Le statu-quo de la BCE et ses risques


Le risque que prend la BCE en prolongeant le statu quo, c’est d’approfondir inutilement la récession et de tarir les recettes de l’État et des entreprises et les sources d’autofinancement de l’investissement. C’est-à-dire d’enraciner le problème de la dette. De saper l’investissement, à l’heure où les besoins sont considérables sur le front du climat, de la défense, de l’indépendance stratégique, etc. C’est aussi d’exacerber la question du déficit de productivité qui se convertit en inflation par les coûts. Face à ses dilemmes, la BCE n’a donc d’autre choix que d’émettre des signaux clairs de détente de la politique monétaire à venir, d’en différer la mise en œuvre et de ne procéder ensuite qu’à un reflux très prudent et graduel de ses taux directeurs.

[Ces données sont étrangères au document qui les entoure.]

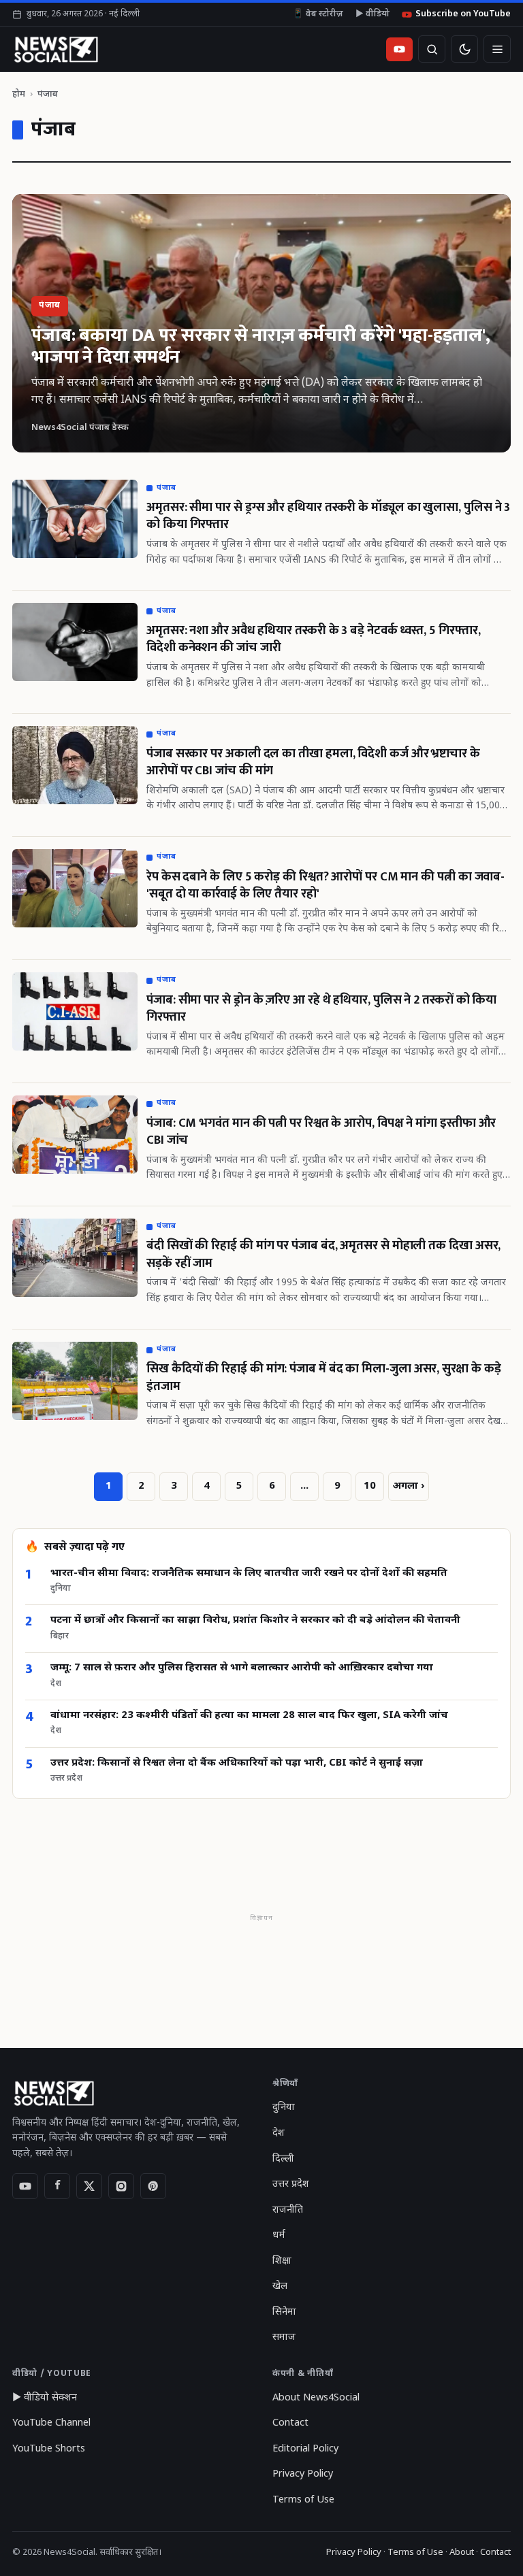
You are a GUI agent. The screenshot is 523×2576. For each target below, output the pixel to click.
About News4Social (316, 2398)
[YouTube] (25, 2186)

Taux longs : la BCE impuissante ?


Quoi qu’il en soit, les marchés surestiment l’impact des taux directeurs sur les échéances longues. La BCE va avoir énormément de peine à produire une détente financière sur toutes les échéances d’emprunt par le seul intermédiaire de son action sur les taux monétaires. Les tensions qui pointent aujourd’hui sur les taux longs n’ont que partiellement à voir avec les anticipations d’inflation. Elles touchent la composante réelle des taux et relèvent bien plus des incertitudes géopolitiques, de la fragilisation financière des émergents, qui constituent une contrepartie essentielle de ces marchés, et surtout de la normalisation des bilans des banques centrales après la politique d’artificialisation des taux longs issue du Quantitative Easing. La résistance à la baisse des échéances longues provient notamment pour une large partie du reflux des achats centraux de titres sur les marchés obligataires. Or pour que la baisse des taux courts morde sur l’ensemble de la pente des taux, il faudrait que les grands argentiers regonflent leurs bilans. Ce n’est pas la direction qu’ils souhaitent prendre. Pour y parvenir, ils ont besoin de tempérance sur la dette, et d’arbitrages privés favorables à l’épargne, autrement dit de taux plus élevés que par le passé. Bref, même si l’on peut sur le papier souhaiter un volontarisme plus franc de la BCE en faveur de l’activité, il n’aura pas lieu et n’aurait de toutes façon pas l’efficacité espérée.